## TASK DESCRIPTION:
Please rewrite the material from the line that contains "You are a GUI" through the end of the material, both ends included, with every click coordinate in the answers raised by 122. Leave the pictures out.

◆ ◆ ◆

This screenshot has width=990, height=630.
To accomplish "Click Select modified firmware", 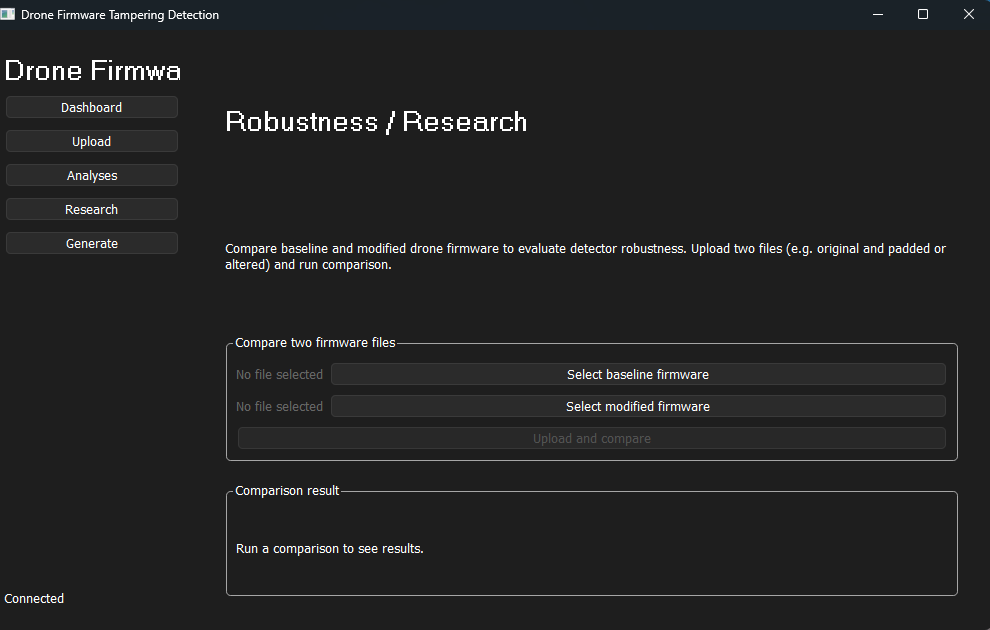I will pyautogui.click(x=637, y=406).
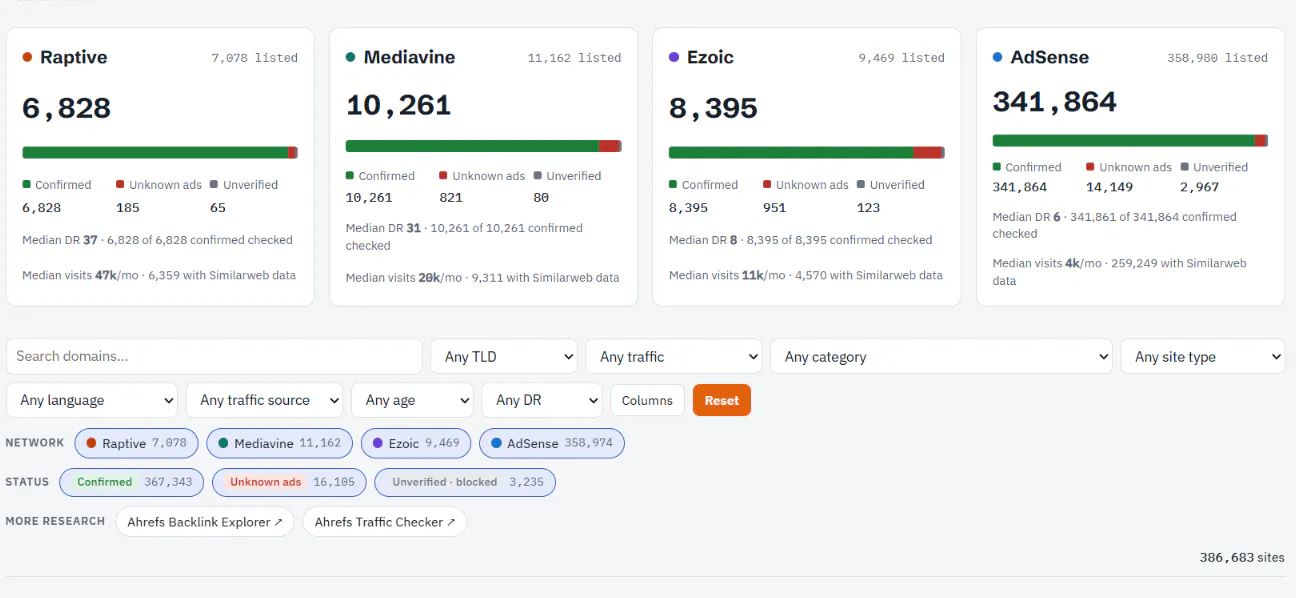Expand the Any site type dropdown
Image resolution: width=1296 pixels, height=598 pixels.
pyautogui.click(x=1203, y=357)
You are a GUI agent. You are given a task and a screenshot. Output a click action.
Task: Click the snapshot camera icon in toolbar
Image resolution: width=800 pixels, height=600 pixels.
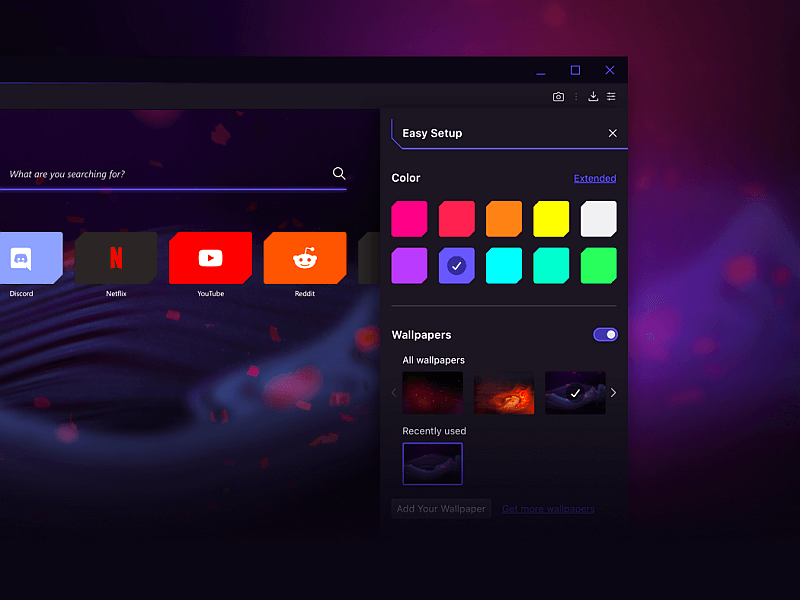pyautogui.click(x=558, y=97)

◆ ◆ ◆

## RESPONSE:
You are a GUI agent. You are given a task and a screenshot. Output a click action.
Task: Click the snapshot camera icon in toolbar
Image resolution: width=800 pixels, height=600 pixels.
pyautogui.click(x=680, y=219)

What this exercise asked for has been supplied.